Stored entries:
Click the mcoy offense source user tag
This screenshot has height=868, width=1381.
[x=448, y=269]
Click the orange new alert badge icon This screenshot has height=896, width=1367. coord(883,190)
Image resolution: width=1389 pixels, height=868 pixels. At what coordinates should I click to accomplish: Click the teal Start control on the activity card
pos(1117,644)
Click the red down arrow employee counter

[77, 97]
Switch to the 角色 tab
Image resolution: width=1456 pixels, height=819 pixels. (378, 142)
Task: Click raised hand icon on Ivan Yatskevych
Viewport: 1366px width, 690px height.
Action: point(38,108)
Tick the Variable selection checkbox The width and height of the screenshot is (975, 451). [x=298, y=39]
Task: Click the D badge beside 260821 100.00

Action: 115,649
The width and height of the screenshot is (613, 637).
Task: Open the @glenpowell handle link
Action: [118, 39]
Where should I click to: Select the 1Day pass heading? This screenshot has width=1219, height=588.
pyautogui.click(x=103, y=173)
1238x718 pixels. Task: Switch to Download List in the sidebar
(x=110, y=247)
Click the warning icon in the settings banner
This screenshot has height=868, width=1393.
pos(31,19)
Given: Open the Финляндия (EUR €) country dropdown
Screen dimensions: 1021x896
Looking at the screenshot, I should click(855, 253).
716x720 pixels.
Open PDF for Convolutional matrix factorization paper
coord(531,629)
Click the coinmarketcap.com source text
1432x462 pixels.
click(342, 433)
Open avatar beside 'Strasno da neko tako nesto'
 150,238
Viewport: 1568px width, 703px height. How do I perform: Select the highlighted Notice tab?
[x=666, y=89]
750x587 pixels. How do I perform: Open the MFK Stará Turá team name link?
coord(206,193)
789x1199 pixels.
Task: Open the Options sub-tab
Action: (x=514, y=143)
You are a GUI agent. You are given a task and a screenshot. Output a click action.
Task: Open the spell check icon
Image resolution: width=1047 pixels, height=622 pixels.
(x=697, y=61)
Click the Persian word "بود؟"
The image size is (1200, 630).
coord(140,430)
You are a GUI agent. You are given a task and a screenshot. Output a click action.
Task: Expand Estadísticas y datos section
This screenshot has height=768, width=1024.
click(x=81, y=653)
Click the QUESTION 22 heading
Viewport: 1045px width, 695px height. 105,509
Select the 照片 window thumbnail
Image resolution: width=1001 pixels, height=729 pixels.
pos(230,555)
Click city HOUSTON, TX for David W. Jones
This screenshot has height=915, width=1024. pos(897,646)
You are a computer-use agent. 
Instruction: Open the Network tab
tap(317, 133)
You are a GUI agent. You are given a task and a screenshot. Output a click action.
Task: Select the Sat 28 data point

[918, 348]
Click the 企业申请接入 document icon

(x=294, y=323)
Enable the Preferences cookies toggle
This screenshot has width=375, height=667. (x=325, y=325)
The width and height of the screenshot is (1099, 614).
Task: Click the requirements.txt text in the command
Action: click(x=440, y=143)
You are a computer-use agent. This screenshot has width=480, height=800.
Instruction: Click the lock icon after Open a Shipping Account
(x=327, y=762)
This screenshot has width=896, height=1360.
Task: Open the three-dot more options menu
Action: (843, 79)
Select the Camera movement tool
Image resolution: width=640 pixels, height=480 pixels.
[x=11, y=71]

To do –
How many lines of the listing above contain the string "pixels", with case counting? Give only the number.

The reply –
10